**Records shown:**
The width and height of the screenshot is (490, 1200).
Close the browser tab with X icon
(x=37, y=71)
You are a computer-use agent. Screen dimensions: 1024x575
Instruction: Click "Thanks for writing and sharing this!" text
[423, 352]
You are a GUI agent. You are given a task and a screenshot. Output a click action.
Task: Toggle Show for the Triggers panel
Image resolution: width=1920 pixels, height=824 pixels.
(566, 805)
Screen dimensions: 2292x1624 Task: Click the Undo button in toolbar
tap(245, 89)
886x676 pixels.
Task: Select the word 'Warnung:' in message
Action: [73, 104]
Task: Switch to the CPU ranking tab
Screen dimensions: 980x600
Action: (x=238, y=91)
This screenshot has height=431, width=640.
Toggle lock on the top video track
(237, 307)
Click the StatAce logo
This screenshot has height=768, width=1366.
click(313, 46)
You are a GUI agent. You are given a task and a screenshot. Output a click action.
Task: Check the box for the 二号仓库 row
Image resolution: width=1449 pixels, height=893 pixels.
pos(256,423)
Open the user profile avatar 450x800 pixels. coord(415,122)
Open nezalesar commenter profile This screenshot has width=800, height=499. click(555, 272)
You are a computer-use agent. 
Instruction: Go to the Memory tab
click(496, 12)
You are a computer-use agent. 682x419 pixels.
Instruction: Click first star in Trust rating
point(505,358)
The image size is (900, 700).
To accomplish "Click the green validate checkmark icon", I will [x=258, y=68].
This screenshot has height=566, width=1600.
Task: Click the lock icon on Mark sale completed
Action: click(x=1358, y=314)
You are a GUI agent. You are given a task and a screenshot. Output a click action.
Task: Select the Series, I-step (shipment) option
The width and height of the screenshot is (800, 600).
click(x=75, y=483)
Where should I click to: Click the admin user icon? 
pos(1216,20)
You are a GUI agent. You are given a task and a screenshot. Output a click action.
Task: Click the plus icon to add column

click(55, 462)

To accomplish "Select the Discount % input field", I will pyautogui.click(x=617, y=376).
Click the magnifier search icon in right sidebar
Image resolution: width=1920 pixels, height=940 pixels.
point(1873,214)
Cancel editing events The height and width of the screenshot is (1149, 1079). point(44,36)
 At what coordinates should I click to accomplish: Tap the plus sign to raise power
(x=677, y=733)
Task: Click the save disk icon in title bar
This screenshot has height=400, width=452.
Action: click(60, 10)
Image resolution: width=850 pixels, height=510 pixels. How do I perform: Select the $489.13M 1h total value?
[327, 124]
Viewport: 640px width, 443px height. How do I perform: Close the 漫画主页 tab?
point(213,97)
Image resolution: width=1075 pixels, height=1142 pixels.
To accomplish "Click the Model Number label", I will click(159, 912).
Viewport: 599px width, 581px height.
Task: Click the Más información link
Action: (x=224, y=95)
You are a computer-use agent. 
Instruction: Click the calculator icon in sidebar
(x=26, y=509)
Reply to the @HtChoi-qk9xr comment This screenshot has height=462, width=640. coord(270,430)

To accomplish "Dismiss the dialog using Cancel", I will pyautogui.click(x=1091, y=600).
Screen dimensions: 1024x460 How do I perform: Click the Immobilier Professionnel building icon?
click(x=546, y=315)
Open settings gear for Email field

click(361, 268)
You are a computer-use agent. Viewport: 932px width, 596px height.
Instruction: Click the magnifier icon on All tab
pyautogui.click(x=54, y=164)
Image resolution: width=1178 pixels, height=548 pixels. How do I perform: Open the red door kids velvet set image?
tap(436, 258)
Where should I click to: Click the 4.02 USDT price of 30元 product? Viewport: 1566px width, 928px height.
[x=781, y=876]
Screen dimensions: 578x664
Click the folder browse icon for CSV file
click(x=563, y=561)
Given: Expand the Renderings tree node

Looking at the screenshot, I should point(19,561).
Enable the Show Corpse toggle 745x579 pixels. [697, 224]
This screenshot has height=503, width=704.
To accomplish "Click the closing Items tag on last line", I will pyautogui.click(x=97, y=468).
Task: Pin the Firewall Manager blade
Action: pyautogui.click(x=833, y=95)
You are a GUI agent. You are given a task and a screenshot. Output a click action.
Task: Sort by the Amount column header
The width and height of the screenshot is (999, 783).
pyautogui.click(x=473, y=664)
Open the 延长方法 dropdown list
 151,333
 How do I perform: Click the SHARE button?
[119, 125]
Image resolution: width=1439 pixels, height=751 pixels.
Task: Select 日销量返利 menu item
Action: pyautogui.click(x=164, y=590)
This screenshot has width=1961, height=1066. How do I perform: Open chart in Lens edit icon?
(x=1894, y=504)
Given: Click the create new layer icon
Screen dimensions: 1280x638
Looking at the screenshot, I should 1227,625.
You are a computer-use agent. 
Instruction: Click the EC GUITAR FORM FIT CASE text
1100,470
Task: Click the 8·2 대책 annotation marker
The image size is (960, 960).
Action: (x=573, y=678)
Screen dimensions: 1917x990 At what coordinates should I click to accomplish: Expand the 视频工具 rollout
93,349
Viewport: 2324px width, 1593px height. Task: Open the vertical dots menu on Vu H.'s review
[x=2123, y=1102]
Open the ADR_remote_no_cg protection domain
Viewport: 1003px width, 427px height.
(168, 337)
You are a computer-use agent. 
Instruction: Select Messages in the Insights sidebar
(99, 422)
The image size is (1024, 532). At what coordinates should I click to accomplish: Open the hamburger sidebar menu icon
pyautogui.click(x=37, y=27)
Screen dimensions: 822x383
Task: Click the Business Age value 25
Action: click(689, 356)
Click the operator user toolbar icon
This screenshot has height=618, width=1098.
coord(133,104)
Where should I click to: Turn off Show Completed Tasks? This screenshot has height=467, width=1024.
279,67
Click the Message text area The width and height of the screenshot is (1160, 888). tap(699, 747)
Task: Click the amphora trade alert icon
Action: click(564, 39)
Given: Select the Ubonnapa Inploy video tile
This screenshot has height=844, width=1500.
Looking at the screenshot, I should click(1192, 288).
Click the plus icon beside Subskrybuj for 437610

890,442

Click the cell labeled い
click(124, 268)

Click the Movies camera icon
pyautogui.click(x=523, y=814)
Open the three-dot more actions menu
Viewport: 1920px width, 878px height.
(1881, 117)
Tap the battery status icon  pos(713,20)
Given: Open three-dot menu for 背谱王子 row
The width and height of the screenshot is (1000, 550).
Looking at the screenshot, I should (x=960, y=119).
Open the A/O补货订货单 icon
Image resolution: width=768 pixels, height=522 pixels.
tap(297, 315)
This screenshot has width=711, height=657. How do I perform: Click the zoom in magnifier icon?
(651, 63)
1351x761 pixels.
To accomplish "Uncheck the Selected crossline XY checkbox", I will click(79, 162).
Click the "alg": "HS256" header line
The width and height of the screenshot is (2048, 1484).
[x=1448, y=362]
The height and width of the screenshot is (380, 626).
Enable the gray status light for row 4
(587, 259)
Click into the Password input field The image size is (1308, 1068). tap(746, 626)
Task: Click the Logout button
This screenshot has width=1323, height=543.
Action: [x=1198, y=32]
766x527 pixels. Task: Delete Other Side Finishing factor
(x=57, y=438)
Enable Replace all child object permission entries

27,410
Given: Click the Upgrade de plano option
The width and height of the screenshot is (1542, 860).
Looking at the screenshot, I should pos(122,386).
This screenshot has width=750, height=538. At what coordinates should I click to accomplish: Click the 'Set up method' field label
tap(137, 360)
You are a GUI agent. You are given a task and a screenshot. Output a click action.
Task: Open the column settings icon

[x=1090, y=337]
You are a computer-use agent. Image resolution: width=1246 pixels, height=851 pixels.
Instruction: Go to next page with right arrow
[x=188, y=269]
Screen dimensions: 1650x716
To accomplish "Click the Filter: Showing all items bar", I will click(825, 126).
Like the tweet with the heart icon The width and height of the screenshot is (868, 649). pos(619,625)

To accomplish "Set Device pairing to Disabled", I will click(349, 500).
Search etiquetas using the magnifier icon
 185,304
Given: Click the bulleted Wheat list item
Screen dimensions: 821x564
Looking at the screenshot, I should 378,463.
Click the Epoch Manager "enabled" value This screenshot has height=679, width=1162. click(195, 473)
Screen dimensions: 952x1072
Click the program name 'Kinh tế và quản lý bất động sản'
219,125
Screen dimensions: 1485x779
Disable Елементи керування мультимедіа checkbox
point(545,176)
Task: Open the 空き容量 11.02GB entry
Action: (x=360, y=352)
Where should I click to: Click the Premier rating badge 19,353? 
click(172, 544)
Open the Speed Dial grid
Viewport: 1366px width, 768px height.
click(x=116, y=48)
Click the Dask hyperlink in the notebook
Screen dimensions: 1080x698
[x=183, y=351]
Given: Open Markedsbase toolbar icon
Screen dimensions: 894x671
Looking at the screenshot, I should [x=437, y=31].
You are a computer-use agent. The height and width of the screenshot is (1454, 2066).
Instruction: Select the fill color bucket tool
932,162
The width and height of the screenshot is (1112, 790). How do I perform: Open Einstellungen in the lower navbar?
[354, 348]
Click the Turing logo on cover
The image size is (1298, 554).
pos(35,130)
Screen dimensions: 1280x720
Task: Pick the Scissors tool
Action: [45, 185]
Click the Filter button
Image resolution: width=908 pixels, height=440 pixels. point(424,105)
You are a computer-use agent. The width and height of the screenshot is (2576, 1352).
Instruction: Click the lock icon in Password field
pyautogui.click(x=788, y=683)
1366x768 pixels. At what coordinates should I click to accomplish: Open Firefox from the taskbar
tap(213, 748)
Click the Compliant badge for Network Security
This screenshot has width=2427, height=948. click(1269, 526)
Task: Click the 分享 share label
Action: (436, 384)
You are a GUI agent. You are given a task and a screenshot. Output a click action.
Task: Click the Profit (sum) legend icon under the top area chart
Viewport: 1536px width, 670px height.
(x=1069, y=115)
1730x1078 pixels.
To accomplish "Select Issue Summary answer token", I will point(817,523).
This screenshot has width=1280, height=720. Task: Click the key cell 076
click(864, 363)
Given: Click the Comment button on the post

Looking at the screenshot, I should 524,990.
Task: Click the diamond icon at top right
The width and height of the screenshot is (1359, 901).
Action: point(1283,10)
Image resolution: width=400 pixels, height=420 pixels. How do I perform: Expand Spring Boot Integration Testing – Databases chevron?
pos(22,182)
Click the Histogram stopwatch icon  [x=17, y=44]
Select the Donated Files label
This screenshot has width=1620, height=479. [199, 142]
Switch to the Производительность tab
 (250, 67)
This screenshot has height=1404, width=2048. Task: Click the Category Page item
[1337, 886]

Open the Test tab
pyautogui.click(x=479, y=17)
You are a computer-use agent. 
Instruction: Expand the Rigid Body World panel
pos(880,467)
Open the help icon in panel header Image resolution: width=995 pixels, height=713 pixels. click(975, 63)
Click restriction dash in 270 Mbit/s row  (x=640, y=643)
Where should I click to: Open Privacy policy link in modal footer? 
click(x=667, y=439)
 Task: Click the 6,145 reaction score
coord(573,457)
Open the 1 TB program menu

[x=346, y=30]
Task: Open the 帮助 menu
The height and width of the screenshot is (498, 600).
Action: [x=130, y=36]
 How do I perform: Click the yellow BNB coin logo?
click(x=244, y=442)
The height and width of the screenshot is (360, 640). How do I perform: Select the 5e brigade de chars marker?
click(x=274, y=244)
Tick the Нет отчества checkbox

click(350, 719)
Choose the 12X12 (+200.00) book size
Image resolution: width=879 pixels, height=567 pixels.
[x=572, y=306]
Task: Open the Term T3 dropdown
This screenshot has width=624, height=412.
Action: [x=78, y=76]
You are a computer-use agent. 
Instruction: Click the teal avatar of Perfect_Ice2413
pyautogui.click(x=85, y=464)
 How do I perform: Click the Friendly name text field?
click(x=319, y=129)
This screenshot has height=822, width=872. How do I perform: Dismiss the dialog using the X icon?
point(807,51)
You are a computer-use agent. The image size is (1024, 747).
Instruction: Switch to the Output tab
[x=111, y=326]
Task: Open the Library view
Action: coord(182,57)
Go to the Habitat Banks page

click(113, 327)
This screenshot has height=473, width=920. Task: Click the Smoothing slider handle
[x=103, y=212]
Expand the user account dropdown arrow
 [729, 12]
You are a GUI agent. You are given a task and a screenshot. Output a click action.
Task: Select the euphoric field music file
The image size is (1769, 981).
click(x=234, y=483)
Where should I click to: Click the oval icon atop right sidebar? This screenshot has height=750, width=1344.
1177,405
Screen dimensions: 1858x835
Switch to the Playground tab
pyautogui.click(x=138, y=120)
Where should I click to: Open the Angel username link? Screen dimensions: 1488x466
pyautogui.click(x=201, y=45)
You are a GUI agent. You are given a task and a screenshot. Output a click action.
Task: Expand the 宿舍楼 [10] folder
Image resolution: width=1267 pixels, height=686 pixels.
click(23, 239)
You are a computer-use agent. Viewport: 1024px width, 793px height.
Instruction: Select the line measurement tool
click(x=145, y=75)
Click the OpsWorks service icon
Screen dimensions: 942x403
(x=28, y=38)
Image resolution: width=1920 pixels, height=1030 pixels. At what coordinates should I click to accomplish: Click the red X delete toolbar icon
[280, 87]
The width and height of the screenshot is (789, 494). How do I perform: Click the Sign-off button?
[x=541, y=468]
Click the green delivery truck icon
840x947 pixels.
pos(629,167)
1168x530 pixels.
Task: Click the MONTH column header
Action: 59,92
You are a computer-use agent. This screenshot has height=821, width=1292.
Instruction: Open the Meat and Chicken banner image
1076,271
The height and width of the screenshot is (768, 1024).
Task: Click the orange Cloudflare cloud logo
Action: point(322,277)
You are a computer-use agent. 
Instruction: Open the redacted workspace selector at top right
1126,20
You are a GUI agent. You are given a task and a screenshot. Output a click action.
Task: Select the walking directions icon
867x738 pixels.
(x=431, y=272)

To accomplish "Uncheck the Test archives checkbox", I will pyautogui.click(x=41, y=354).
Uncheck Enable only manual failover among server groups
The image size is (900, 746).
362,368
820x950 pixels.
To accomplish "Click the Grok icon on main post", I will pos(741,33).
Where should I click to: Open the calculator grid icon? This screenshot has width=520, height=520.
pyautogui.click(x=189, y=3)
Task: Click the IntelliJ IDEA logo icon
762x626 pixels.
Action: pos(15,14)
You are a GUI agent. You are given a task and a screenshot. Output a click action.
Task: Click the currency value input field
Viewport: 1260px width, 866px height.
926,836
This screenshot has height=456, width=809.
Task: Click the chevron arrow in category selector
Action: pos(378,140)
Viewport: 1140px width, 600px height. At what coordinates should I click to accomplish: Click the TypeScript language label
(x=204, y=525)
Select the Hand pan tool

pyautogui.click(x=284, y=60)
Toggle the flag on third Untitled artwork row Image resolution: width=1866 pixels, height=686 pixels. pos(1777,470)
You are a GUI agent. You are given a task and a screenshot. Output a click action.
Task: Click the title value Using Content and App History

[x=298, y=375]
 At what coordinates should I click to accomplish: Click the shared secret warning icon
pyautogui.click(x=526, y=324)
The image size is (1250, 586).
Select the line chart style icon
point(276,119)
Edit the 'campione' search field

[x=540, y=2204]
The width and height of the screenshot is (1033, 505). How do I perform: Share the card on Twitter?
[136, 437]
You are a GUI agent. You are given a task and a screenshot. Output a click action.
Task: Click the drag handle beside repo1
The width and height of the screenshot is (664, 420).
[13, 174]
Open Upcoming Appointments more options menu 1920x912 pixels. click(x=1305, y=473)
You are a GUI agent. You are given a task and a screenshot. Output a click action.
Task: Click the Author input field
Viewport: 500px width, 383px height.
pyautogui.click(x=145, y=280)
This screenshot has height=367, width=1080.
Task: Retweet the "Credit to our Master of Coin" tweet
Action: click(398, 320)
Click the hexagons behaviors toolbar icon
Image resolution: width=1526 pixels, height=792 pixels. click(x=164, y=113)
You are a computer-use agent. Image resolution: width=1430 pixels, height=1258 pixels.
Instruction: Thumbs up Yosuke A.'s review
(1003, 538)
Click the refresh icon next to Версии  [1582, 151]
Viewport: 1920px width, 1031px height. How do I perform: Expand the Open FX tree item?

**Work instruction:** Where a line of the records has the string "Uncheck", copy that line.

**Result of this task:**
To accomplish "Uncheck the Selected crossline XY checkbox", I will click(79, 162).
To accomplish "Uncheck the Test archives checkbox", I will pyautogui.click(x=41, y=354).
Uncheck Enable only manual failover among server groups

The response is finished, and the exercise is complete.